Eric Bischoff Reveals What His Schedule Was Like On WCW TV Nights


During a recent appearance on “The Sarah O’Connell Show”, Eric Bischoff commented on his time in WCW, the “Shockmaster” and more. You can check out some highlights and a video of the interview below:

On the Shockmaster: “The Shockmaster, yeah. Fred Ottman still shows up at comic-cons and autograph signings with the Shockmaster gimmick, and people still remember that moment. That was a Dusty Rhodes idea. That was not my idea, God bless him. His birthday was just the other day, so we’re not going to let you forget that even on your birthday. Rest in peace, my friend.”

On what his schedule was on TV nights in WCW: “It was always a little bit different depending on what city we were in.

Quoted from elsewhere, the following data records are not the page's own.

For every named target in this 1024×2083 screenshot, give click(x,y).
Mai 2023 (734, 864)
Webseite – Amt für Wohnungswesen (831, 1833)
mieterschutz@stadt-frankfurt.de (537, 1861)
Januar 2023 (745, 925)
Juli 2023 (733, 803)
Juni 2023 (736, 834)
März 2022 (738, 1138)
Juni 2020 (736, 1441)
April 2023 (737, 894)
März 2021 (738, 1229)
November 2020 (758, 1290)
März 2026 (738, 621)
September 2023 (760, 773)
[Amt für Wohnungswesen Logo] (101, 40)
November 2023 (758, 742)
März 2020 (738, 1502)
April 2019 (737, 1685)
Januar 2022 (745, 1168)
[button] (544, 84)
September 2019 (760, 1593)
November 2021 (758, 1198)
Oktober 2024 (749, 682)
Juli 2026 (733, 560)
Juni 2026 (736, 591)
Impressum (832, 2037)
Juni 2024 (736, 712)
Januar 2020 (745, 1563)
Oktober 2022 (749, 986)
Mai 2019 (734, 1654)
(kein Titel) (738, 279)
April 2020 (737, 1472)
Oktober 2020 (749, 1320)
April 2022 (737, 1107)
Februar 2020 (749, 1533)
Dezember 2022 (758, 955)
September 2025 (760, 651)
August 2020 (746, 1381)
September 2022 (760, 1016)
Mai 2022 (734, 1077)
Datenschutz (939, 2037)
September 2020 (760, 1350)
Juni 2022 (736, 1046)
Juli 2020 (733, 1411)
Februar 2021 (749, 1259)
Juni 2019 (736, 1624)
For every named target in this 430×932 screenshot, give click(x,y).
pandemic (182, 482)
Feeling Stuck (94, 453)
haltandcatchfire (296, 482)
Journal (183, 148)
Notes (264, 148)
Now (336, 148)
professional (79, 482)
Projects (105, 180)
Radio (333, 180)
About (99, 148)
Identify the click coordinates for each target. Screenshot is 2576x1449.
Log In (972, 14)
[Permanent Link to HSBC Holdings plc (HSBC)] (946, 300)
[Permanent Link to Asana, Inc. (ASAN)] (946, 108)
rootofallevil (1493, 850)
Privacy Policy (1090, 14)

Most often I would get to the arena by 11 o’clock in the morning or noon, and we would have a production meeting where everyone would get together and walk through the format that we had worked on the week before. Make sure there weren’t any issues, such as injuries, missed flights or contract issues. We’d make sure everyone in production was completely clear in what we want to achieve, then we’d meet with the talent and make sure they knew what we wanted from the matches and see if they had any better ideas or concerns. That would usually take us to three or four o’clock. Throughout the day, we’d be doing interviews, pre-tape scenes, and things that would be rolled into the show later on. We would generally be producing those until about showtime, and then once showtime hit the action would be going on in the ring but we generally had backstage elements that were live in addition to the pre-tape interviews, so that all took place. Once the show wrapped, we were done.”

On how far in advance they planned storylines: “Generally speaking we would look out four weeks to the pay-per-view and work our way backwards from there. Now, things would happen and change. Somebody may get hurt, we may come up with a better idea for a storyline, there may be contract issues, there’s a lot of things that can happen in between. We might try something that you think was going to work, but then it didn’t work that well, so you go back and readjust. But generally speaking, we’d look out four weeks and work backwards. Sometimes, depending on the storyline and talent involved, for instance with Sting, we worked 12 months in advance. I’m not gonna lie, we didn’t go “We”re gonna start this today and then 12 months later it’s going to end,” but we went into it knowing it was open-ended. So, we kept it open and as we got deeper into it we realized it could sustain itself easily, so we were in no rush to end that [Crow Sting] storyline.”